July 9, 2012:  The big problem with Internet security is that there are more people looking for vulnerabilities (that allow hackers to secretly get into someone else's computers) than there are people of equal skill trying to prevent this. There are few highly skilled people in this hacker community, and many of them spend most of their time developing software that will automatically seek out vulnerabilities. Called "Zero Day Exploits" (ZDEs), in the right hands these vulnerabilities/flaws can enable criminals to pull off a large online heist or simply maintain secret control over thousands of computers. The most successful hackers use high-quality (and very expensive) ZDEs. Not surprisingly ZDEs are difficult to find and can be sold on the black (or legitimate) market for over $250,000.

Until recently most of the demand for ZDEs was for criminal activity. But now governments and Internet security firms (who get paid lots to protect large firms or government organizations) realize that it's cheaper to outbid the bad guys for ZDEs than it is to try and defend against hackers using these exploits to penetrate Internet security.

Finding ZDEs is still a favorite activity for hackers. A growing number of countries encourage local hackers to find ZDEs. For example, China encourages and helps organize patriotic Internet users in order to obtain hacking services. This enables the government to use (often informally) thousands of hackers to attack targets (foreign or domestic) and find ZDEs or do other mischief. Government sponsored organizations arrange training and mentoring to improve the skills of group members. While many of these Cyber Warriors are rank amateurs, even the least skilled can be given simple tasks. And out of their ranks will emerge more skilled hackers, who can do some real damage. These hacker militias have also led to the use of mercenary hacker groups, who will go looking for specific secrets, for a price. Chinese companies are apparently major users of such services, judging from the pattern of recent hacking activity, and the fact that Chinese firms don't have to fear prosecution for using such methods.

All nations with a large Internet user population have these informal groups but not all nations have government guidance, subsidies, immunity from prosecution, and encouragement to make attacks. Another factor is events that cause highly publicized tensions between nations with large number of Internet users. This almost always results in the "hacker militias" of both nations going after each other.

The U.S. has one of the largest such informal militias but there has been little government involvement. That is changing. The U.S. Department of Defense, increasingly under hacker attack, is now organizing to fight back, sort of. Taking a page from the corporate playbook, the Pentagon is sending many of its programmers and Internet engineers to take classes in how to hack into the Pentagon. Not just the Pentagon but any corporate, or private, network. It's long been common for Internet security personnel to test their defenses by attacking these targets. Some "white hat hackers" (as opposed to the evil "black hat hackers") made a very good living selling their attack skills, to reveal flaws or confirm defenses. This was eventually standardized with the establishment of the EC (E Commerce Consultants) Council, which certified who were known and qualified white hat hackers. This made it easier for white hats to get work and for companies to find qualified, and trustworthy, hackers to help with network security. There are still problems with certifying that former black hat hackers, especially those who have been prosecuted and jailed, are trustworthy enough to work for the good guys.

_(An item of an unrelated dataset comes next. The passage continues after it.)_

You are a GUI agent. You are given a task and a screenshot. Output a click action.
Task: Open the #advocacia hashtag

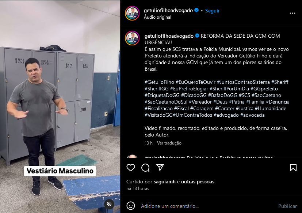[252, 115]
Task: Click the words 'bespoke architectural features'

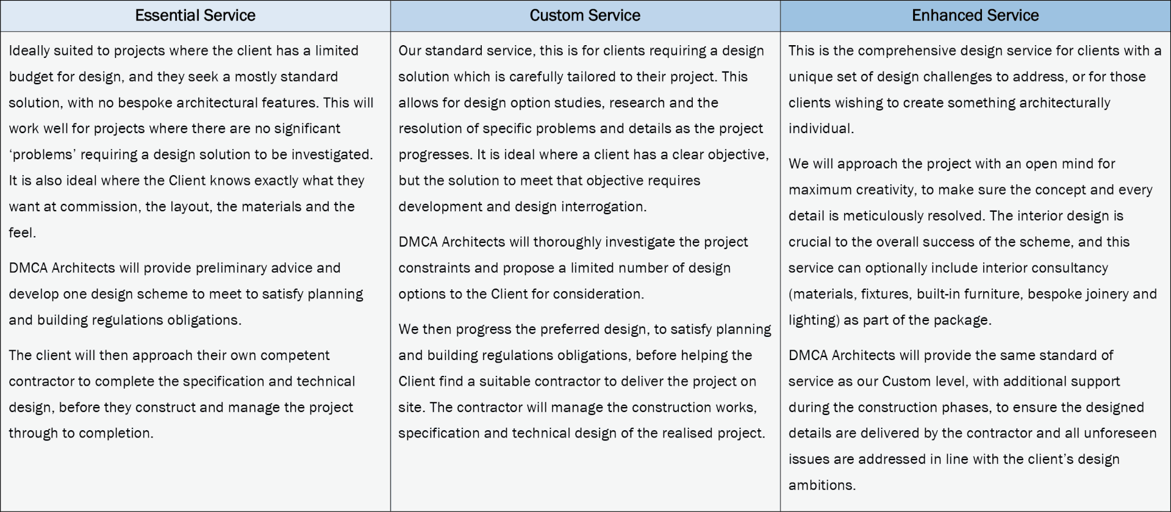Action: coord(218,103)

Now the Department of Defense is paying to get members of its Internet security staff certified as white hats, or at least trained to be able to do what the black hats do or recognize it. While many in the Department of Defense have been calling for a more attack-minded posture, when it comes to those who are constantly attacking Pentagon networks, the best that can be done right now is to train more insiders to think, and operate, like outsiders. Meanwhile, the CIA and NSA have long had a special recruiting program that sought out black hats wishing to change sides. The vetting process was intense, and some of these guys (they are mostly guys) were always kept under surveillance, just to be on the safe side.

At the moment, the black hats are winning. While some sites (most financial institutions, some government agencies) are largely invulnerable to hacker attack, most networks are not. As the scope of the losses becomes more widely known, that may change.